CUARENTA Y OCHO Sobre la cualidad de ser inglés

 

 

I

 

En esas estamos, pues. Ya tengo mi tercera pieza blanca. Jingdezhen, Dresde y ahora Plymouth.
Hay cierta ternura en este cacharro de William Cookworthy. Llega al ser caminando y observando y recogiendo cosas y palpando la textura, escuchando atentamente, sin reservas, a los hombres que trabajan al borde de la carretera. Es una vasija de cuáquero. Lleva su seriedad puesta, sin avergonzarse. Es una vasija de químico; la marca estañada en su base es bella y se enorgullece de su origen. Soy de aquí, dice, y hay un emborronamiento en el modo en que caen las palabras.
Y su blancura es blancura especial, también. Esta jarra de porcelana, de tan borrosa ejecución, es una vasija para ángeles.
Mi estantería está gratamente repleta de piezas completas y fragmentos. Los puedo mover de un sitio a otro y ahora ya debería ser capaz de hacer mis propias cosas con auténtica atención. Tengo por organizar una exposición en Cambridge. Ello me promete una gran dosis de placer, con días para pasar revista a la porcelana china que hay en los almacenes de la colección. Y tengo que marcarme el ritmo de producción para Nueva York, también. Acudo al estudio muy temprano, cuando puedo, para pasarme un par de horas al torno.
«Porcelana Inglesa 1750-1800» no forma parte del plan. Pero la verdad pura y simple es que no sé qué ocurrió luego, o solo las líneas básicas del relato: que se publicó la LICENCIA REAL DE LA PATENTE DE COOKWORTHY, que las cosas se enconaron luego y que Plymouth no llegó a ser la Dresde del West Country. Tengo que descubrir cómo reacciona William cuando la cosa sale mal.

LÍNEAS EXTRAÍDAS
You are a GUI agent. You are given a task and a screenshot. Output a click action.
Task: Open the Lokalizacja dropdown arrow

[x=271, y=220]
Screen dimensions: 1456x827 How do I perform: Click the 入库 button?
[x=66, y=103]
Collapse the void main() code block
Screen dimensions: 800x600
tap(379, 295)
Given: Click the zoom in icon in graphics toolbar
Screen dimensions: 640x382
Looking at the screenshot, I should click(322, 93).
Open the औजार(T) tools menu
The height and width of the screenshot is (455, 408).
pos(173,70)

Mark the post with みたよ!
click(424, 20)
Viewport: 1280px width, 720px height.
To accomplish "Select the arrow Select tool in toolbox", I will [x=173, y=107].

---

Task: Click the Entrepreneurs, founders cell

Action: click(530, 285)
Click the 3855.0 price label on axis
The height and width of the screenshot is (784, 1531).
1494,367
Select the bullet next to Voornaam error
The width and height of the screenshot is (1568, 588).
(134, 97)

---

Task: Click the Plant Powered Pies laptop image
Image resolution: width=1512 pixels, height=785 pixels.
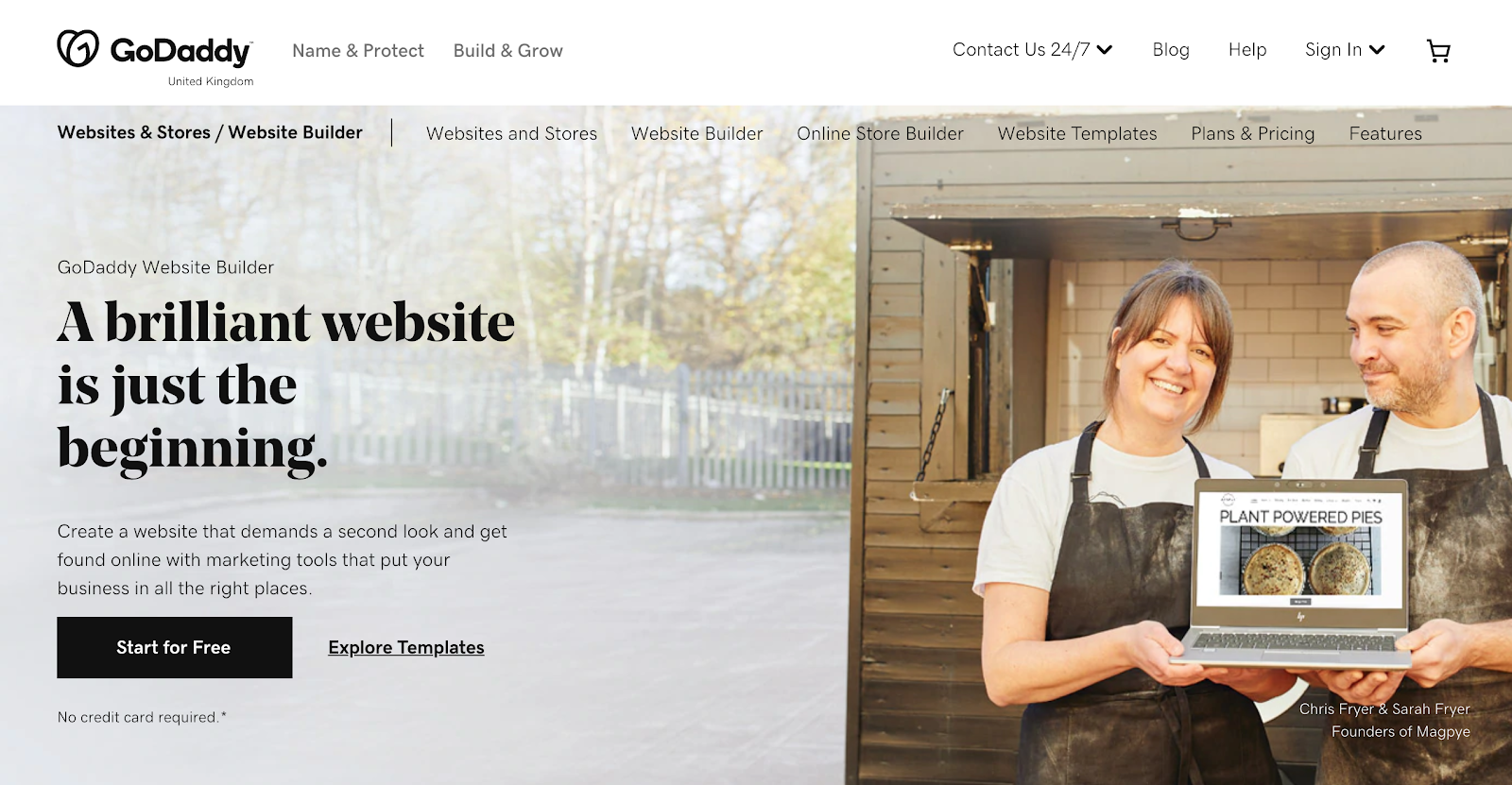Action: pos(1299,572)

TAREA PLANTEADA A
Extraiga del fragmento el pasaje que comienza en "Hay cierta ternura" y termina en "caen las palabras.".
TAREA PLANTEADA B
Según el fragmento, ¿en qué ciudad hay que organizar una exposición?
TAREA PLANTEADA C
Indique si cada afirmación concuerda con el fragmento, citando las palabras decisivas: (i) la jarra de Cookworthy lleva una marca estañada en su base; (ii) «Porcelana Inglesa 1750-1800» forma parte del plan; (iii) Plymouth llegó a ser la Dresde del West Country.
Las líneas provienen de una fuente distinta a la del fragmento.

RESPUESTA FINAL A
Hay cierta ternura en este cacharro de William Cookworthy. Llega al ser caminando y observando y recogiendo cosas y palpando la textura, escuchando atentamente, sin reservas, a los hombres que trabajan al borde de la carretera. Es una vasija de cuáquero. Lleva su seriedad puesta, sin avergonzarse. Es una vasija de químico; la marca estañada en su base es bella y se enorgullece de su origen. Soy de aquí, dice, y hay un emborronamiento en el modo en que caen las palabras.

RESPUESTA FINAL B
En Cambridge.

RESPUESTA FINAL C
(i) Sí: "la marca estañada en su base es bella y se enorgullece de su origen".
(ii) No: "«Porcelana Inglesa 1750-1800» no forma parte del plan".
(iii) No: "Plymouth no llegó a ser la Dresde del West Country".